In the future, it's likely that more sophisticated solutions will emerge in the field of authentication and authorization. Technologies like Verifiable Credentials and Self-Sovereign Identity (SSI) could allow users to manage their identity information under their own control, without relying on a central authority. While these technologies may not replace existing JWT-based systems entirely, they could offer more secure and user-centric alternatives in certain use cases. However, the operational complexity and adoption process of these technologies must also be considered.

Conclusion: A Pragmatic Approach to JWT Management

JWT is a powerful authentication tool for modern web applications. However, the management and operational complexities brought about by its stateless nature should not be overlooked. Each step in the lifecycle, including token creation, distribution, verification, and especially revocation, requires careful planning and continuous optimization. The cost of these processes is not limited to processing power; it also includes security risks, development effort, and maintenance overhead.

In my own experience, I've found that one of the biggest pitfalls when using JWT is falling into the misconception that it's an "easy" and "simple" solution. In reality, especially in high-security or large-scale systems, the operational costs of JWT lifecycle management can significantly increase. To manage these costs, strategic decisions such as correctly setting token expiration times, effectively using refresh token mechanisms, and implementing an efficient blacklist solution for revocations are necessary.

💡 Recommendations for Pragmatic JWT Management

  1. Short-Lived Access Tokens: Keep the validity period of access tokens short (e.g., 15-30 minutes) to enhance security.
  2. Reliable Refresh Token Mechanism: Improve user experience with long-lived refresh tokens and manage them securely (e.g., HTTP Only, Secure cookies, secure database storage).
  3. Efficient Revocation Mechanism: When token revocation is necessary, create a fast and scalable blacklist (revocation list) using in-memory databases like Redis.
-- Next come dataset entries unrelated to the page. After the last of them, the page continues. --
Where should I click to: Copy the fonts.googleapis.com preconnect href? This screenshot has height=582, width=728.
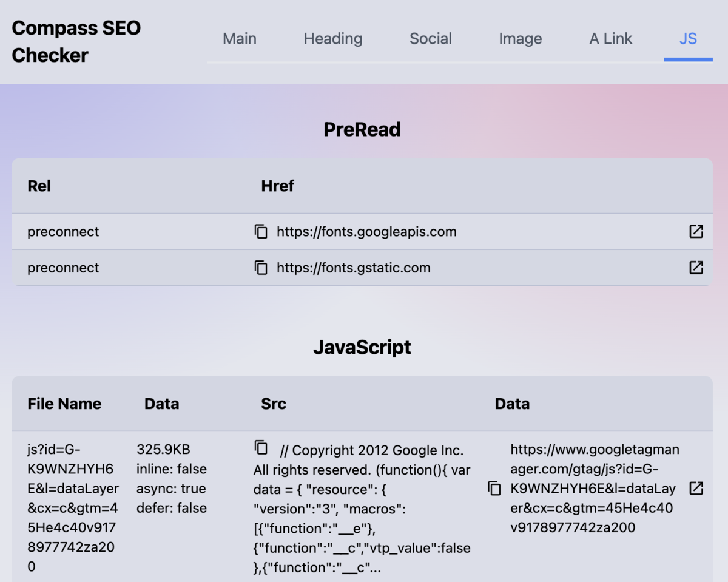[261, 231]
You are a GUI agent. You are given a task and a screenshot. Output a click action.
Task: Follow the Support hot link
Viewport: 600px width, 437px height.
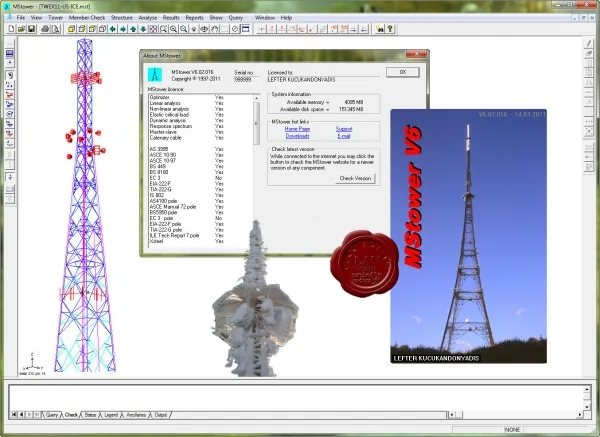click(344, 129)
Avoid storing revoked tokens for too long.
  4. Appropriate Signing Algorithm: Asymmetric algorithms (e.g., RS256) are generally more secure, but you need good public key management. Symmetric algorithms (e.g., HS256) are simpler, but the security of the secret key is paramount.
  5. Time Synchronization: Ensure your servers' time is accurate and synchronized (NTP).
  6. Contextual Verifications: If possible, strengthen the security layer by checking additional information like IP address and User-Agent during token verification.
  7. Consider Alternatives: Investigate whether session-based authentication or newer authentication standards might be more suitable for your application's requirements.

In conclusion, using JWT is a trade-off. Its stateless advantages must be balanced against the operational complexity and security management overhead. When this balance is struck correctly, JWT remains a powerful authentication solution. However, establishing this balance isn't just about writing code; it requires a holistic approach encompassing infrastructure, operations, and security strategies.